Encipher Using System Keys: Example 6
In this example, an enciphered copy of part of a VSAM relative
record data set is produced using a tape as output. The enciphered
data set is deciphered at a remote installation. The keys are managed
by the Programmed Cryptographic Facility, the Cryptographic Unit Support,
or the z/OS® Integrated Cryptographic
Service Facility.
//ENSYS JOB ...
//STEP1 EXEC PGM=IDCAMS
//CLEAR DD DSN=RRDS1,DISP=SHR
//CRYPT DD DSN=RRDSEN,LABEL=(1,SL),DISP=NEW,
// UNIT=3480,VOL=SER=TAPE01,
// DCB=(DEN=3,RECFM=FB,LRECL=516,BLKSIZE=5160)
//SYSPRINT DD SYSOUT=A
//SYSIN DD *
REPRO -
INFILE(CLEAR) -
OUTFILE(CRYPT) -
COUNT(50) -
ENCIPHER -
(EXTERNALKEYNAME(AKEY27) -
STOREDATAKEY -
CIPHERUNIT(4) -
USERDATA(CONF))
/*
Job control language statements:
- CLEAR DD describes the relative record data set.
- CRYPT DD describes and allocates a magnetic tape file. LRECL is
the relative record data set record size plus 4.
The REPRO command copies 50 records enciphered from a generated data encrypting key, from the source data set, RRDS1, to the output tape. The source records are enciphered in units of 4 records, except for the last 2 records, which are enciphered together. The enciphered data encrypting key is stored in the header of the target data set; therefore, REPRO will not list the key name or enciphered data encrypting key in SYSPRINT. The parameters of the command are:
- INFILE points to the CLEAR DD statement identifying the source data set to be enciphered, RRDS1.

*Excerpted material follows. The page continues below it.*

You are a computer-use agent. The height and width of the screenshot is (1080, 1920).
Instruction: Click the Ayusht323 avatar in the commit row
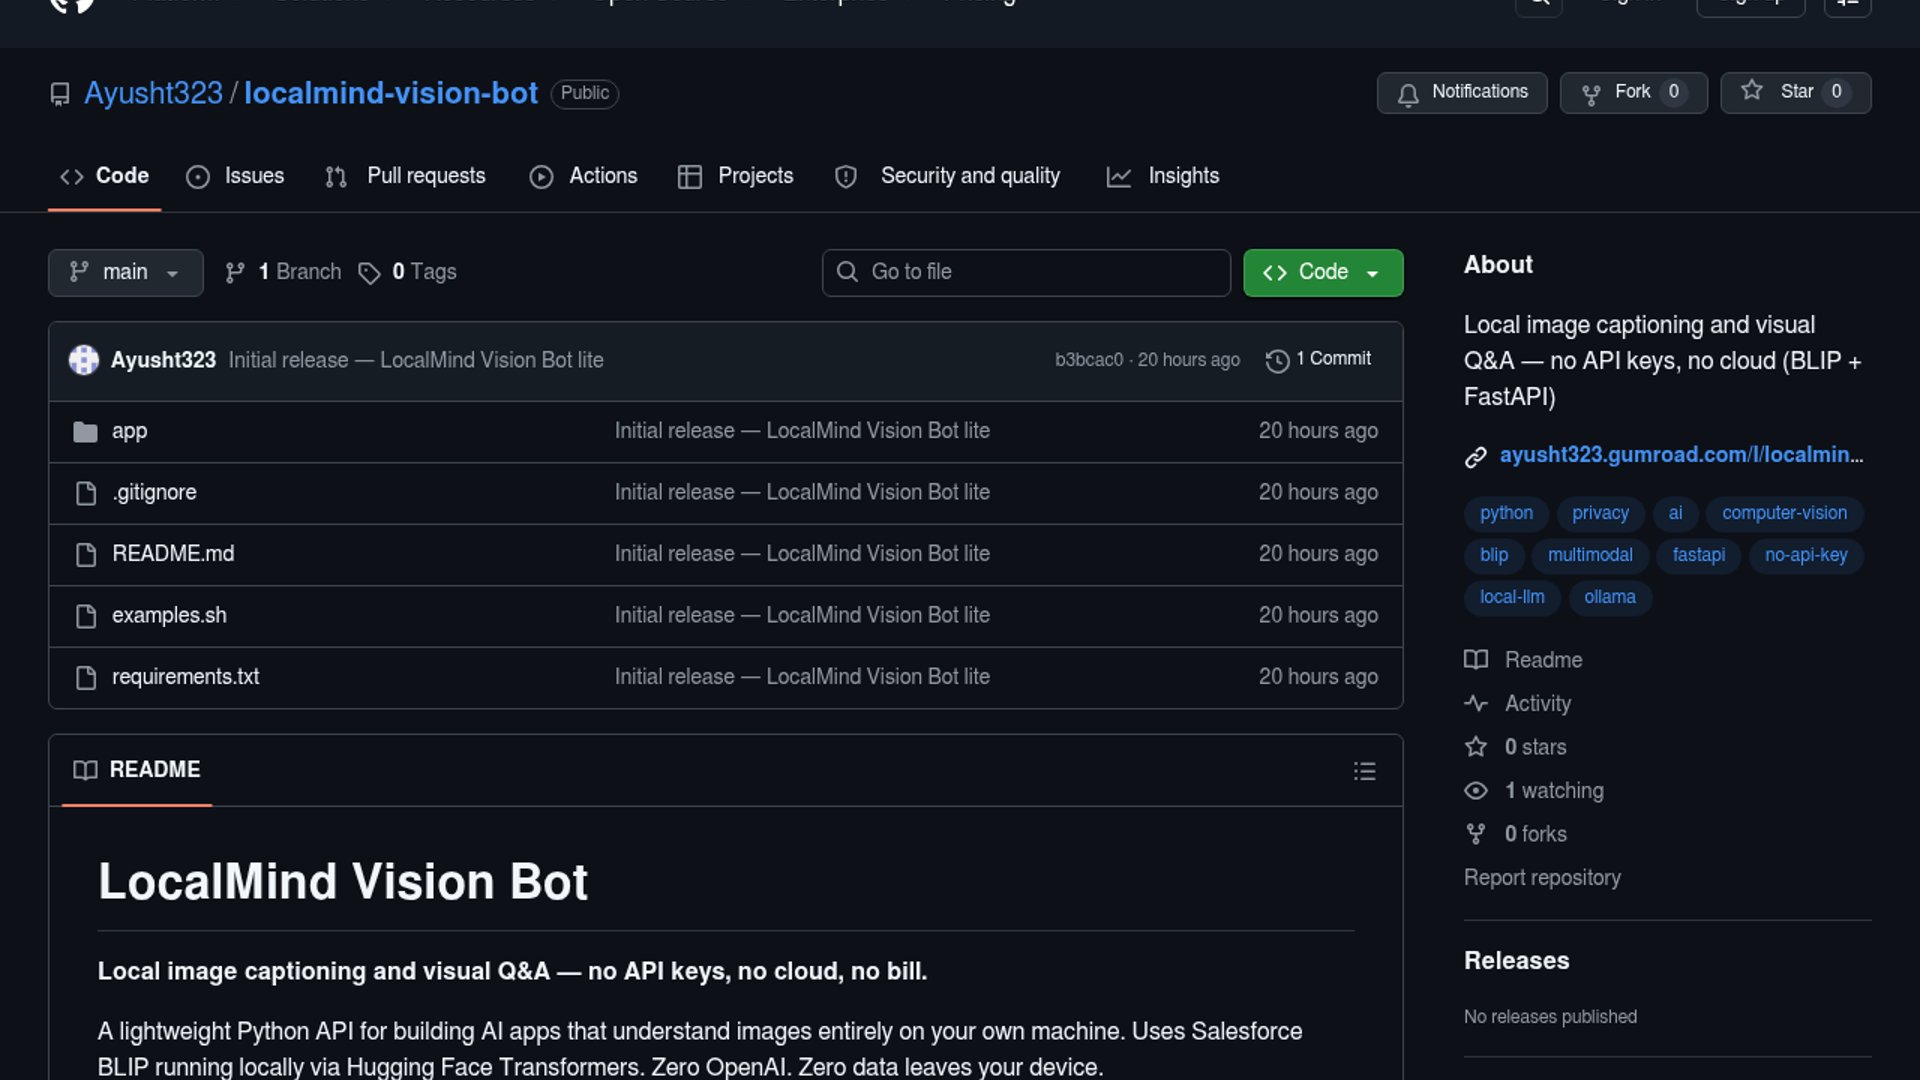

- OUTFILE points to the CRYPT DD statement, identifying the target data set on tape.
- COUNT indicates that 50 records are to be copied.
- ENCIPHER indicates that the target data set is to contain an enciphered copy of the source data set.
- EXTERNALKEYNAME supplies the name, AKEY27, of the external file key to be used to encipher the data encrypting key.
- STOREDATAKEY indicates that the data encrypting key enciphered under the secondary file key is to be stored in the header of the target data set.
- CIPHERUNIT indicates that 4 source records at a time are to be enciphered as a unit.
- USERDATA specifies a character string, CONF, to be stored in the header of the target data set as user data.